* Assignment:
Each entry that follows should be retyped exactly.

-------------------------

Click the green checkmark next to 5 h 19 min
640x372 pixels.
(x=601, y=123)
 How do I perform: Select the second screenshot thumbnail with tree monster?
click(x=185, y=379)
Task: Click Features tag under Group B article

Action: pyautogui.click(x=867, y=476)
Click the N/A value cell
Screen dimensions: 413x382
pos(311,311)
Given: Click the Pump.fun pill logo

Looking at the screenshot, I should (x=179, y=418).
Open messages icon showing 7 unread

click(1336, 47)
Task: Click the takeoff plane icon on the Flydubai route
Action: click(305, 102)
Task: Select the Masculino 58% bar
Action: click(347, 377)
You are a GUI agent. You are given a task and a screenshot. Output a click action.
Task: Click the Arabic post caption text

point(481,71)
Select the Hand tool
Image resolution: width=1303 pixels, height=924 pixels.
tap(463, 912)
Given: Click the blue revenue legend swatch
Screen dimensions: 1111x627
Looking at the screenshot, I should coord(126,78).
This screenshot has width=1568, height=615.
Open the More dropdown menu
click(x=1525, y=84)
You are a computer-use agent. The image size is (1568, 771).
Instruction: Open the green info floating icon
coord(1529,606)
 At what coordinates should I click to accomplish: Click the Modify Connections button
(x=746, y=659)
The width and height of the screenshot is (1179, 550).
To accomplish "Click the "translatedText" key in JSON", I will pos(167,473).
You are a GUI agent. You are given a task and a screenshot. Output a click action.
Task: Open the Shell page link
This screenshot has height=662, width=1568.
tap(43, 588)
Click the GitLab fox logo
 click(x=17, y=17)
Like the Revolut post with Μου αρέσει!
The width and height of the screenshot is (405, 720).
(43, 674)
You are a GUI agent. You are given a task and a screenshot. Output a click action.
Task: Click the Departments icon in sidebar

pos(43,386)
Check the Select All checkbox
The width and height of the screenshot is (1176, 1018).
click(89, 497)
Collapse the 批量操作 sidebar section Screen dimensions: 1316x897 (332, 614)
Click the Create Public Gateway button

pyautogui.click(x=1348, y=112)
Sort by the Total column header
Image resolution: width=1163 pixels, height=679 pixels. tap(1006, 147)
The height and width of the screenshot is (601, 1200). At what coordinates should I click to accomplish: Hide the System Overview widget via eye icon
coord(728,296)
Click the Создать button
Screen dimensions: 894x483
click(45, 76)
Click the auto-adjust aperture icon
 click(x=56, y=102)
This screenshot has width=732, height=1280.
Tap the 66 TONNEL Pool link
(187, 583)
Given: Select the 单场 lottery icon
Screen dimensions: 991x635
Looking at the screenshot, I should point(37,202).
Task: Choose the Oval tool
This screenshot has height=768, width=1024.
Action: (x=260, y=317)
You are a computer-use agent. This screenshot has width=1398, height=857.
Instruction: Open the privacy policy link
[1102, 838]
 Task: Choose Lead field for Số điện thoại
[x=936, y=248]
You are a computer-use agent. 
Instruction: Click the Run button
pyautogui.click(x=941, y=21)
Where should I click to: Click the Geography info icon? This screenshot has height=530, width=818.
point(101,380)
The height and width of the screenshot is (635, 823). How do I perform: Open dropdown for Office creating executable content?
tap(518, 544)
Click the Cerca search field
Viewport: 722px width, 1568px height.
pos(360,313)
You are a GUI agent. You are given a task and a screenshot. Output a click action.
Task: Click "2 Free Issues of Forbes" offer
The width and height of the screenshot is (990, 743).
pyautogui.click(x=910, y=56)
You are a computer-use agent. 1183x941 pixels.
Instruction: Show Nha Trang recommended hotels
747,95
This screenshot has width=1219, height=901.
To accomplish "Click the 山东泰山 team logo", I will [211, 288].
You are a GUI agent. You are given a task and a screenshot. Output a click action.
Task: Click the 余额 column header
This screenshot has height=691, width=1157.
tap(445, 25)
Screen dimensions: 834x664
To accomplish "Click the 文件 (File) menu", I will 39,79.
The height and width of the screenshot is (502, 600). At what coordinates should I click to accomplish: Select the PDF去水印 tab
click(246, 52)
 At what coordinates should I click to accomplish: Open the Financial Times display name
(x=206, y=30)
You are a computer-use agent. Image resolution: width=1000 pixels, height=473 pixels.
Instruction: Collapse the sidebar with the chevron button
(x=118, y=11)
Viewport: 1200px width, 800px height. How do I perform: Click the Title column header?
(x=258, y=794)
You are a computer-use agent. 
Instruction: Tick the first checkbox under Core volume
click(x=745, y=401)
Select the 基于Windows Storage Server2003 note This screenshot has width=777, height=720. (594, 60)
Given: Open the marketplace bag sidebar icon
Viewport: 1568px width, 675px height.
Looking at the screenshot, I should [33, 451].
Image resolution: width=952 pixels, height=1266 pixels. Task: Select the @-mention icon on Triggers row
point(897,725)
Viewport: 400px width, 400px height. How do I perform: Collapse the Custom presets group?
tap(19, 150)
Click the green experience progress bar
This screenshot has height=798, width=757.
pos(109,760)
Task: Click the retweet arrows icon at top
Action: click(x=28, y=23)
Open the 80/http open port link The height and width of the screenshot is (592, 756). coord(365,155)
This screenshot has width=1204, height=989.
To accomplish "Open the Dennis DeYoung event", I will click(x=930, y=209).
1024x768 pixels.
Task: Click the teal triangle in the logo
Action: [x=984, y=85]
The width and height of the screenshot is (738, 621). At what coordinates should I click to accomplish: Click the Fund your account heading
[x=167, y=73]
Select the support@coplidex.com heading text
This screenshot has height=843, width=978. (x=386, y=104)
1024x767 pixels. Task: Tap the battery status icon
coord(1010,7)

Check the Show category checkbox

-------------------------

* Exercise solution:
Click the green checkmark next to 5 h 19 min
640x372 pixels.
(x=601, y=123)
 How do I perform: Select the second screenshot thumbnail with tree monster?
click(x=185, y=379)
Task: Click Features tag under Group B article

Action: pyautogui.click(x=867, y=476)
Click the N/A value cell
Screen dimensions: 413x382
pos(311,311)
Given: Click the Pump.fun pill logo

Looking at the screenshot, I should (x=179, y=418).
Open messages icon showing 7 unread

click(1336, 47)
Task: Click the takeoff plane icon on the Flydubai route
Action: click(305, 102)
Task: Select the Masculino 58% bar
Action: click(347, 377)
You are a GUI agent. You are given a task and a screenshot. Output a click action.
Task: Click the Arabic post caption text

point(481,71)
Select the Hand tool
Image resolution: width=1303 pixels, height=924 pixels.
tap(463, 912)
Given: Click the blue revenue legend swatch
Screen dimensions: 1111x627
Looking at the screenshot, I should coord(126,78).
This screenshot has width=1568, height=615.
Open the More dropdown menu
click(x=1525, y=84)
You are a computer-use agent. The image size is (1568, 771).
Instruction: Open the green info floating icon
coord(1529,606)
 At what coordinates should I click to accomplish: Click the Modify Connections button
(x=746, y=659)
The width and height of the screenshot is (1179, 550).
To accomplish "Click the "translatedText" key in JSON", I will pos(167,473).
You are a GUI agent. You are given a task and a screenshot. Output a click action.
Task: Open the Shell page link
This screenshot has height=662, width=1568.
tap(43, 588)
Click the GitLab fox logo
 click(x=17, y=17)
Like the Revolut post with Μου αρέσει!
The width and height of the screenshot is (405, 720).
(43, 674)
You are a GUI agent. You are given a task and a screenshot. Output a click action.
Task: Click the Departments icon in sidebar

pos(43,386)
Check the Select All checkbox
The width and height of the screenshot is (1176, 1018).
click(89, 497)
Collapse the 批量操作 sidebar section Screen dimensions: 1316x897 (332, 614)
Click the Create Public Gateway button

pyautogui.click(x=1348, y=112)
Sort by the Total column header
Image resolution: width=1163 pixels, height=679 pixels. tap(1006, 147)
The height and width of the screenshot is (601, 1200). At what coordinates should I click to accomplish: Hide the System Overview widget via eye icon
coord(728,296)
Click the Создать button
Screen dimensions: 894x483
click(45, 76)
Click the auto-adjust aperture icon
 click(x=56, y=102)
This screenshot has width=732, height=1280.
Tap the 66 TONNEL Pool link
(187, 583)
Given: Select the 单场 lottery icon
Screen dimensions: 991x635
Looking at the screenshot, I should point(37,202).
Task: Choose the Oval tool
This screenshot has height=768, width=1024.
Action: (x=260, y=317)
You are a computer-use agent. This screenshot has width=1398, height=857.
Instruction: Open the privacy policy link
[1102, 838]
 Task: Choose Lead field for Số điện thoại
[x=936, y=248]
You are a computer-use agent. 
Instruction: Click the Run button
pyautogui.click(x=941, y=21)
Where should I click to: Click the Geography info icon? This screenshot has height=530, width=818.
point(101,380)
The height and width of the screenshot is (635, 823). How do I perform: Open dropdown for Office creating executable content?
tap(518, 544)
Click the Cerca search field
Viewport: 722px width, 1568px height.
pos(360,313)
You are a GUI agent. You are given a task and a screenshot. Output a click action.
Task: Click "2 Free Issues of Forbes" offer
The width and height of the screenshot is (990, 743).
pyautogui.click(x=910, y=56)
You are a computer-use agent. 1183x941 pixels.
Instruction: Show Nha Trang recommended hotels
747,95
This screenshot has width=1219, height=901.
To accomplish "Click the 山东泰山 team logo", I will [211, 288].
You are a GUI agent. You are given a task and a screenshot. Output a click action.
Task: Click the 余额 column header
This screenshot has height=691, width=1157.
tap(445, 25)
Screen dimensions: 834x664
To accomplish "Click the 文件 (File) menu", I will 39,79.
The height and width of the screenshot is (502, 600). At what coordinates should I click to accomplish: Select the PDF去水印 tab
click(246, 52)
 At what coordinates should I click to accomplish: Open the Financial Times display name
(x=206, y=30)
You are a computer-use agent. Image resolution: width=1000 pixels, height=473 pixels.
Instruction: Collapse the sidebar with the chevron button
(x=118, y=11)
Viewport: 1200px width, 800px height. How do I perform: Click the Title column header?
(x=258, y=794)
You are a computer-use agent. 
Instruction: Tick the first checkbox under Core volume
click(x=745, y=401)
Select the 基于Windows Storage Server2003 note This screenshot has width=777, height=720. (594, 60)
Given: Open the marketplace bag sidebar icon
Viewport: 1568px width, 675px height.
Looking at the screenshot, I should [33, 451].
Image resolution: width=952 pixels, height=1266 pixels. Task: Select the @-mention icon on Triggers row
point(897,725)
Viewport: 400px width, 400px height. How do I perform: Collapse the Custom presets group?
tap(19, 150)
Click the green experience progress bar
This screenshot has height=798, width=757.
pos(109,760)
Task: Click the retweet arrows icon at top
Action: click(x=28, y=23)
Open the 80/http open port link The height and width of the screenshot is (592, 756). coord(365,155)
This screenshot has width=1204, height=989.
To accomplish "Open the Dennis DeYoung event", I will click(x=930, y=209).
1024x768 pixels.
Task: Click the teal triangle in the logo
Action: [x=984, y=85]
The width and height of the screenshot is (738, 621). At what coordinates should I click to accomplish: Click the Fund your account heading
[x=167, y=73]
Select the support@coplidex.com heading text
This screenshot has height=843, width=978. (x=386, y=104)
1024x767 pixels. Task: Tap the battery status icon
coord(1010,7)

Check the Show category checkbox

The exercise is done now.